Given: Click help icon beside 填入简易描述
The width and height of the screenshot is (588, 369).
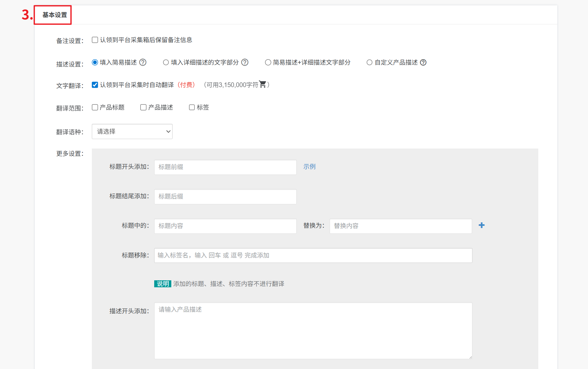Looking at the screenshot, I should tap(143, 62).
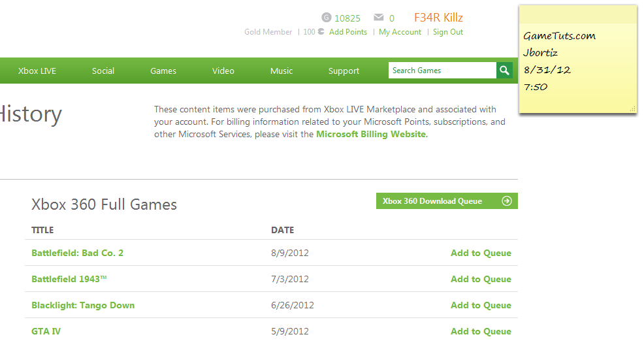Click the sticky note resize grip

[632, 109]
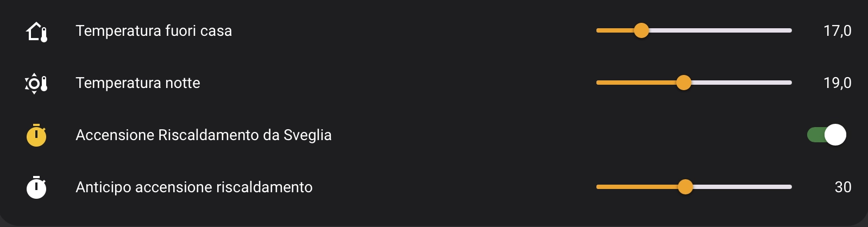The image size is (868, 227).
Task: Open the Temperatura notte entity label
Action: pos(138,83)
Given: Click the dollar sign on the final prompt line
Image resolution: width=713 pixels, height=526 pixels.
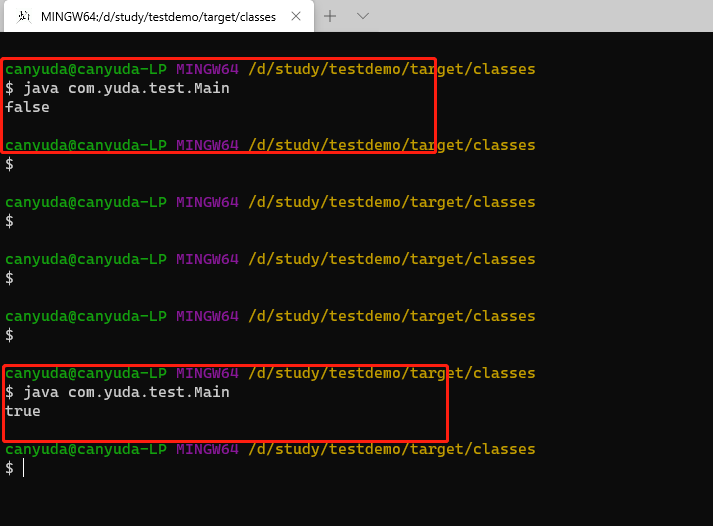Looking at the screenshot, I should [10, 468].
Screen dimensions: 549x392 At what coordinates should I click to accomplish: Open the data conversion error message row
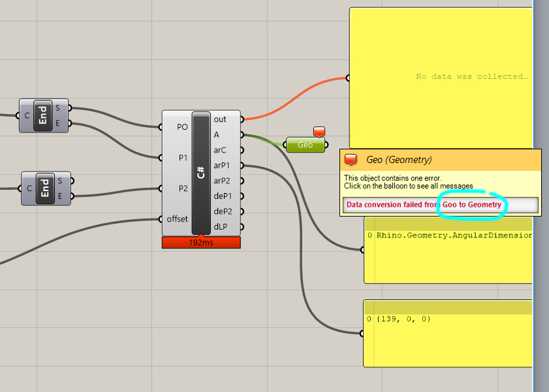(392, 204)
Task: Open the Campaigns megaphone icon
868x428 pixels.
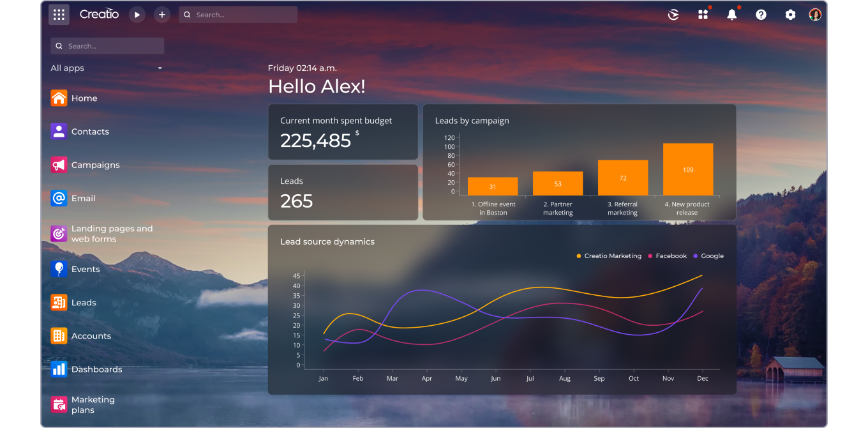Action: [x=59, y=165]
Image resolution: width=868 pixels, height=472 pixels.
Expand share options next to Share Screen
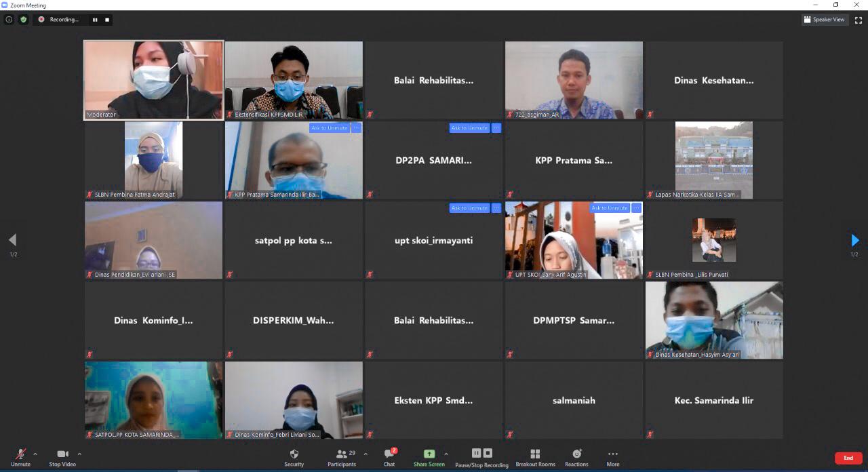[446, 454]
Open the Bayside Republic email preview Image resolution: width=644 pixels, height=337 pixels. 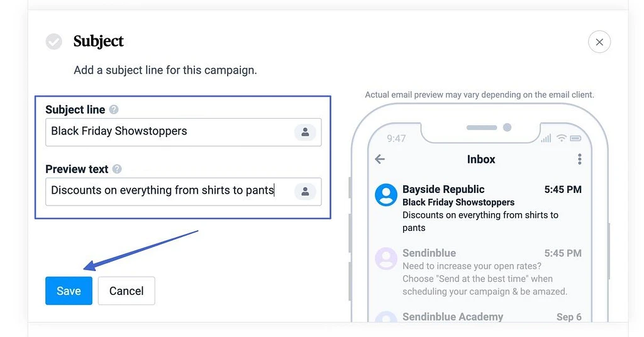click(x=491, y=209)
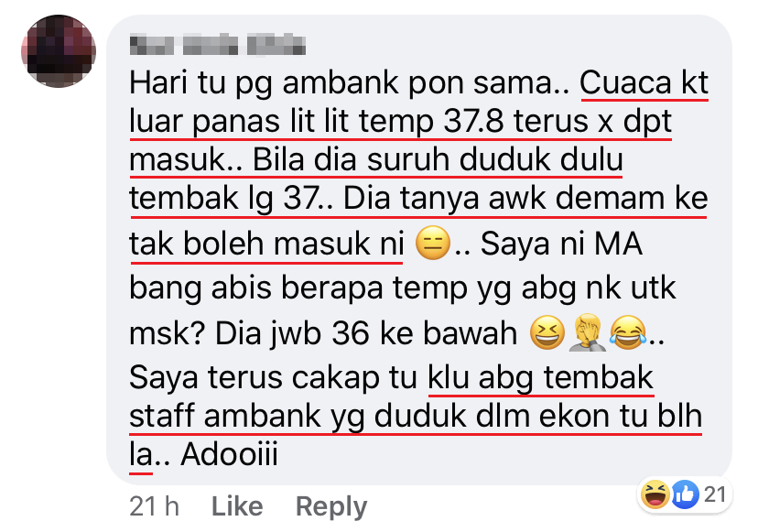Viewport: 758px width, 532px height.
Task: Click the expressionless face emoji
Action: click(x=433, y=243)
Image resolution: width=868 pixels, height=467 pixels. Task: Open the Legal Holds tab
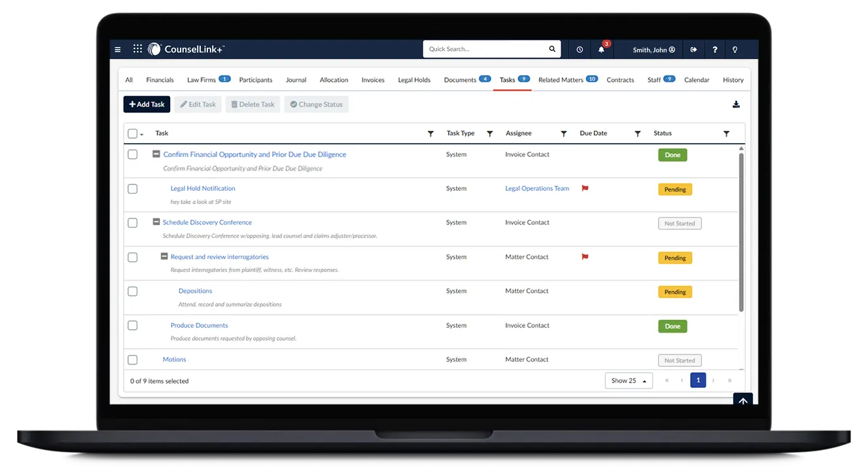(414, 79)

○ ○ ○

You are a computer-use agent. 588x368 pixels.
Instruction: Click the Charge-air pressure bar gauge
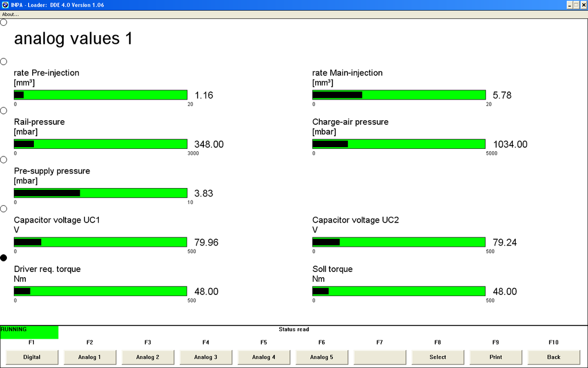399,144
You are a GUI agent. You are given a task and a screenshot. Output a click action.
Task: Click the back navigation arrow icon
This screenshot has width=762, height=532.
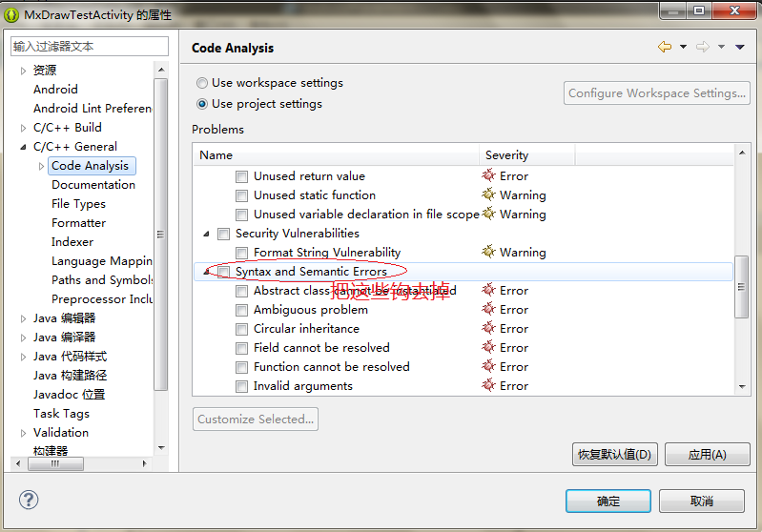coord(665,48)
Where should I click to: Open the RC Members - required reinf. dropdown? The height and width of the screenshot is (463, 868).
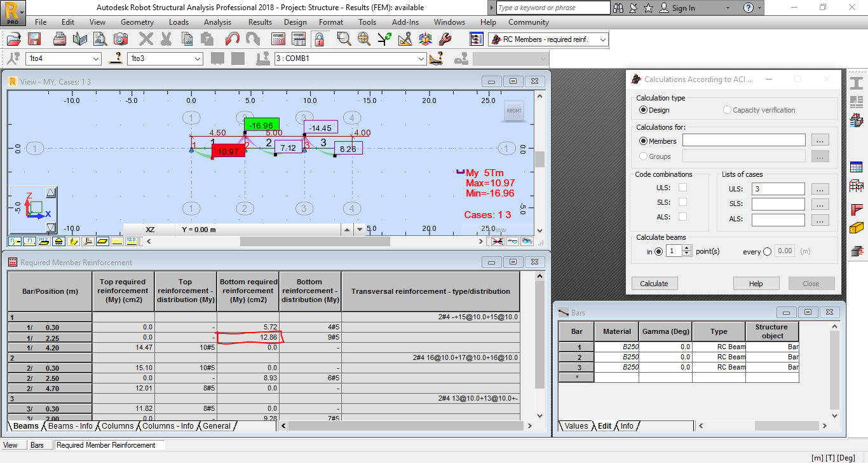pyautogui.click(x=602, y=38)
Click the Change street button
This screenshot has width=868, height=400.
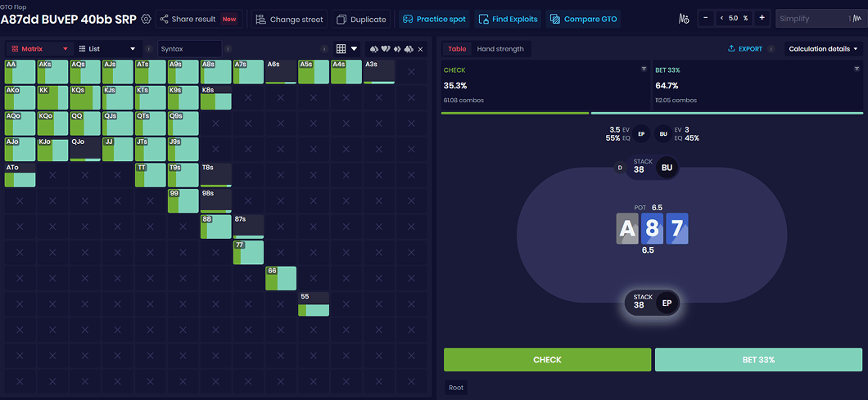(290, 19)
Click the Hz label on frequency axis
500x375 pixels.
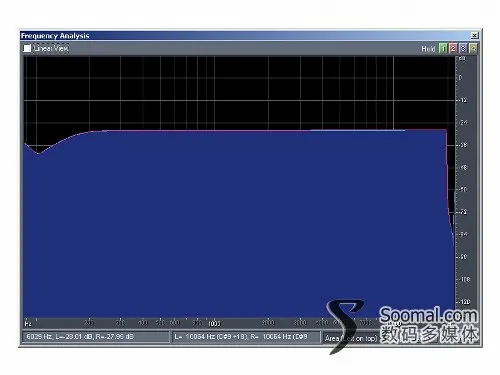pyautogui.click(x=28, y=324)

○ ○ ○

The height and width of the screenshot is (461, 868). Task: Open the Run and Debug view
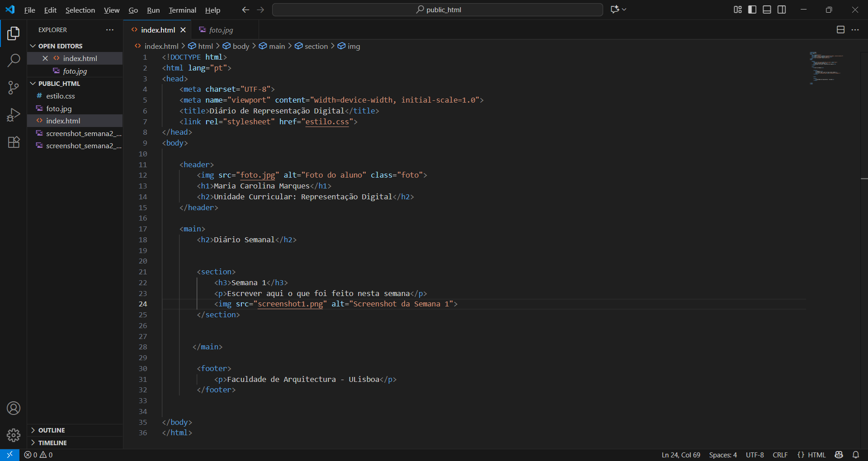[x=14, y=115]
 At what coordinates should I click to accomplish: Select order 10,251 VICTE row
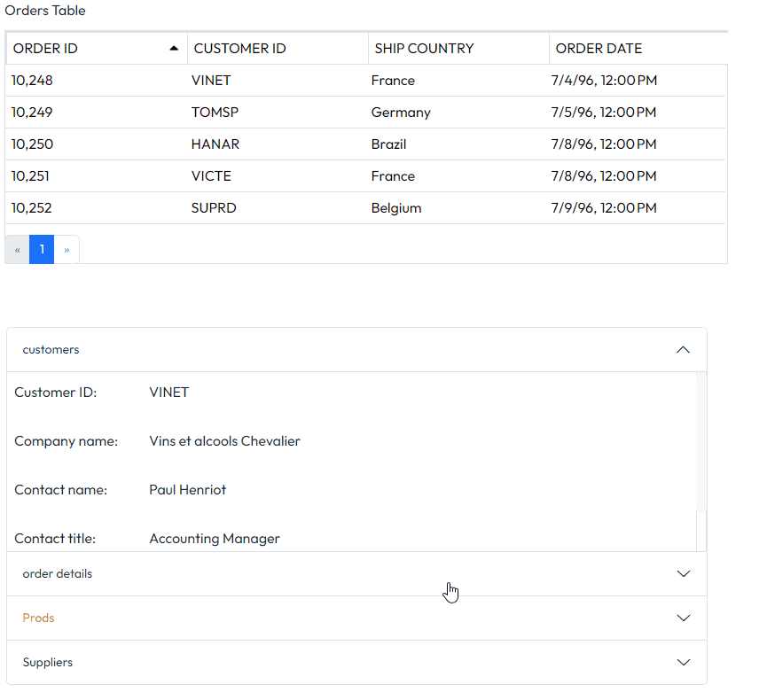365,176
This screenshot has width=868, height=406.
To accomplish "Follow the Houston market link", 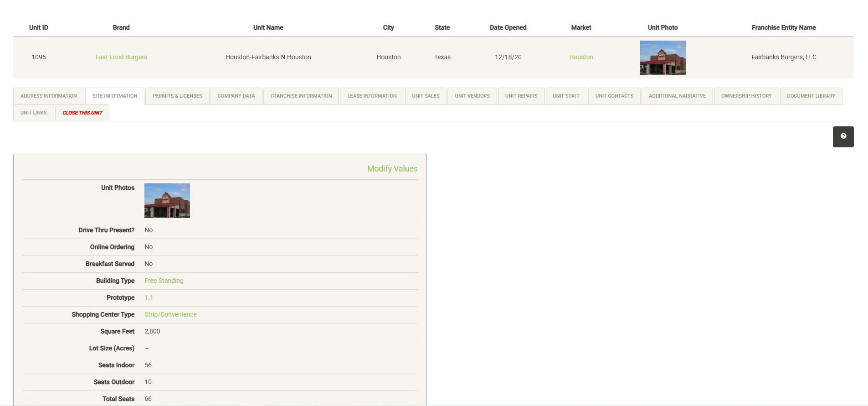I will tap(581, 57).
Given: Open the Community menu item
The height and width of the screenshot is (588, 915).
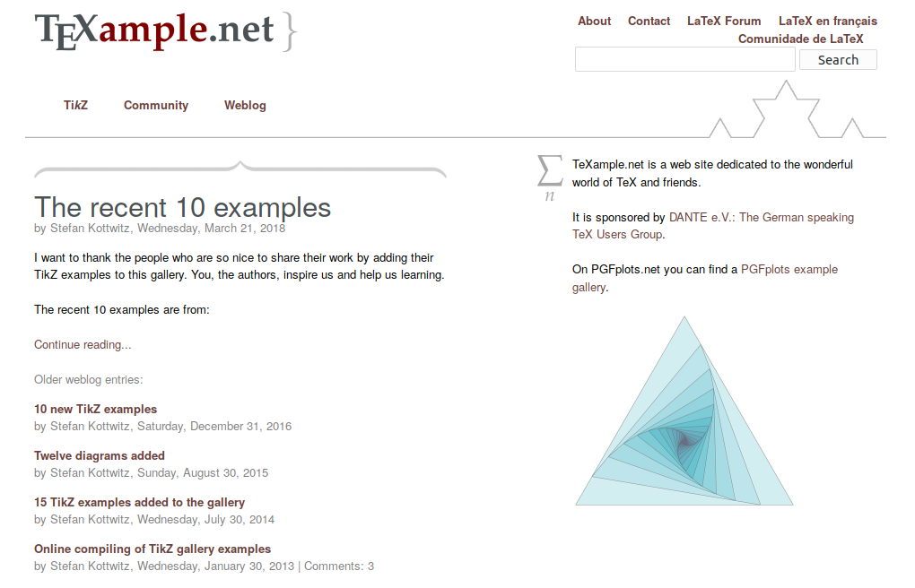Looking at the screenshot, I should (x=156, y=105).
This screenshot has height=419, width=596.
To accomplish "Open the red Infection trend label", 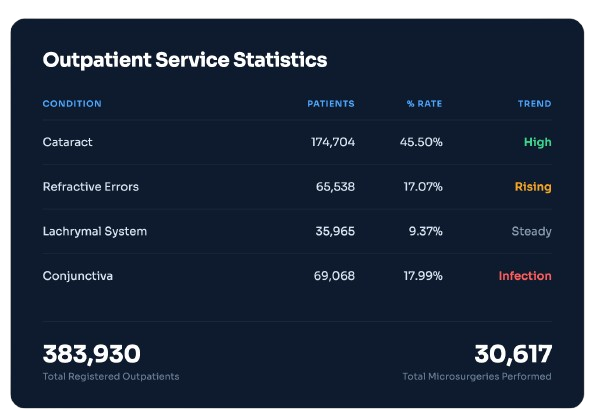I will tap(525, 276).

○ ○ ○

### TASK:
Using the data above, copy exactly the lines from the one containing "Given: Click help icon beside 填入简易描述" to the one containing "Task: Open the Campaigns megaphone icon", inclusive. Exclude the pictures.

### RESULT OF THE EXERCISE:
Given: Click help icon beside 填入简易描述
The width and height of the screenshot is (588, 369).
Looking at the screenshot, I should tap(143, 62).
Click the sticky note resize grip

[632, 109]
The image size is (868, 227).
Task: Open the Temperatura notte entity label
Action: pos(138,83)
Given: Click the dollar sign on the final prompt line
Image resolution: width=713 pixels, height=526 pixels.
Looking at the screenshot, I should [10, 468].
Screen dimensions: 549x392 At what coordinates should I click to accomplish: Open the data conversion error message row
(392, 204)
Task: Open the Campaigns megaphone icon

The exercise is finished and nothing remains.